Estiveram presentes na cerimónia de homenagem a Humberto Delgado cerca de uma dúzia de cidadãs e cidadãos nacionais, entre os quais:- Paulo Mateus, anterior presidente da Junta de Freguesia de Cela (Nova) e actual vereador da Câmara Municipal de Alcobaça, que compareceu em representação do presidente da mesma Câmara Municipal, Hermínio Rodrigues, que não pôde comparecer por motivos de força maior;- Armando Marques Simões, um dos membros da comissão que dinamizou a construção do Monumento ao General Humberto Delgado, da autoria do Mestre Escultor José Aurélio, inaugurado em 22 de Julho de 1976;- O autor e promotor desta inciativa, um filho da terra, aqui conhecido por “Paulo Quim”, nome pelo qual deseja ser tratado no âmbito da presente iniciativa, tal como de outras que tenciona levar a cabo no futuro juntamente com todas as mulheres e homens de boa vontade. Iniciativas estas destinadas não só a perpetuar a memória do General Sem Medo, como também a assegurar o desenvolvimento da Cela Velha.

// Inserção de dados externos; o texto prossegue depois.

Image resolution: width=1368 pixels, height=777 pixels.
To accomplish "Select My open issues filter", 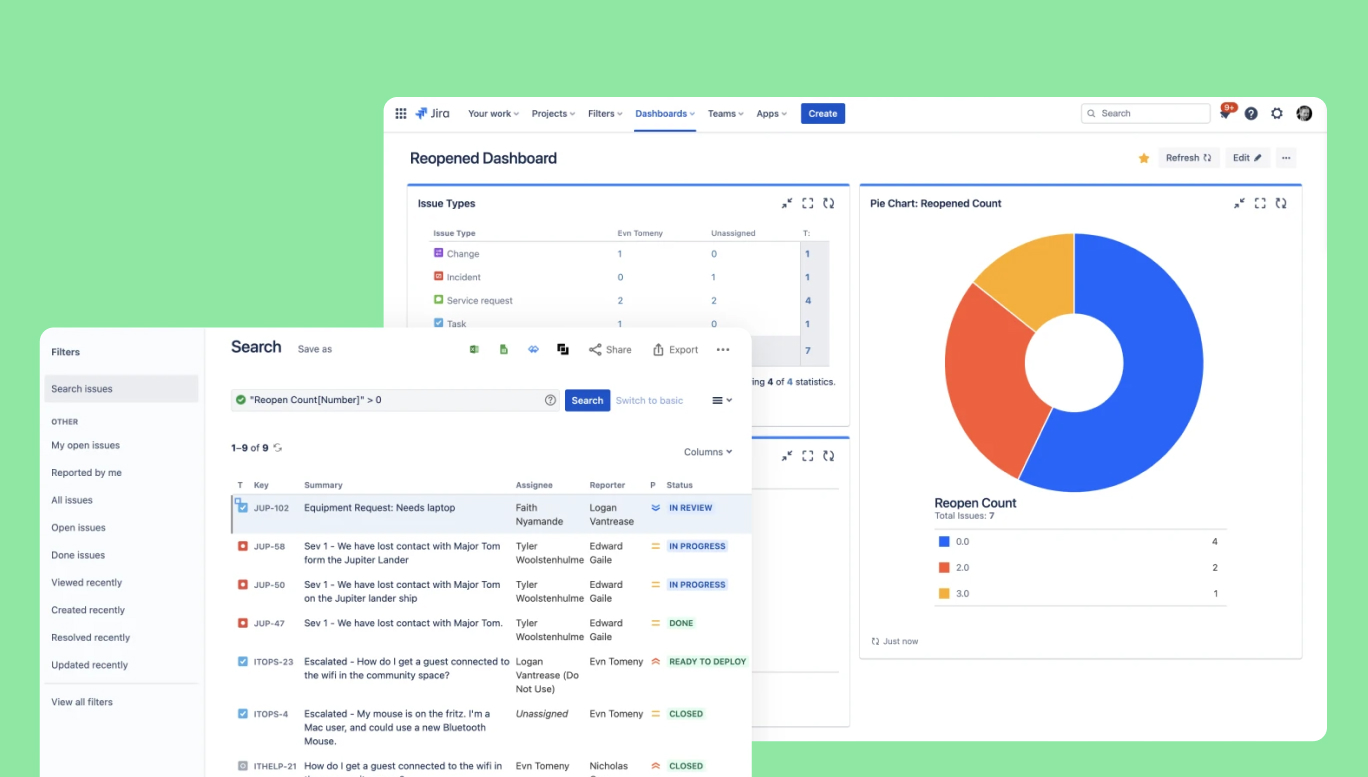I will tap(86, 446).
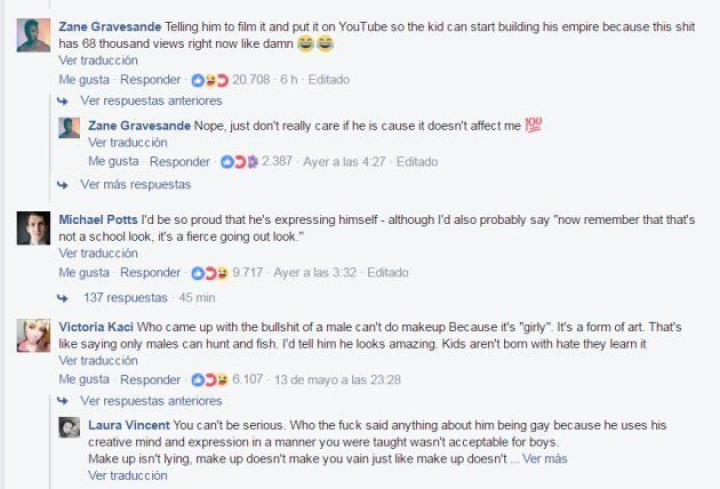Click 'Responder' on Victoria Kaci's comment
Screen dimensions: 720x489
(150, 380)
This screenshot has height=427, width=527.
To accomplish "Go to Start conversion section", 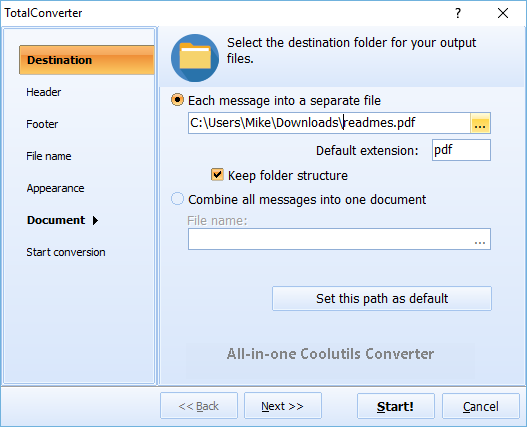I will click(x=66, y=252).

A cerimónia consistiu numa singela e sentida homenagem ao General Sem Medo, nomeadamente através do seguinte:- A deposição de uma coroa de flores junto do Monumento ao General Humberto Delgado, efectuada por Alberto Fróis, de 88 anos de idade, residente em Cela Velha e que conheceu pessoalmente o general, o qual usou da palavra por breves instantes e respondeu a perguntas, tendo designadamente dito que o seu propósito em comparecer na cerimónia foi o de prestar homenagem a um grande homem;- O uso da palavra por Paulo Mateus, que se dirigiu aos presentes, não tanto em razão das funções autárquicas que actualmente desempenha, mas como “celense”, como o mesmo expressa e orgulhosamente anunciou;- A resposta a perguntas por Olinda Nobre dos Santos, de 89 anos de idade, que foi caseira da casa de família de Humberto Delgado e da sua esposa Maria Iva Delgado, a chamada Quinta da Cela Velha;- A leitura da mensagem ditada por Iva Delgado, a filha sobreviva do General Humberto Delgado, a qual não pôde comparecer na cerimónia em razão da sua idade, a qual foi enviada electronicamente por Frederico Delgado Rosa, filho de Iva Delgado e portanto um dos netos de Humberto Delgado, tendo a mencionada mensagem ditada sido lida por uma das cidadãs presentes na efeméride;- A visualização e audição da mensagem de vídeo enviada por Whatsapp por João Soares, na impossibilidade da sua comparência pessoal.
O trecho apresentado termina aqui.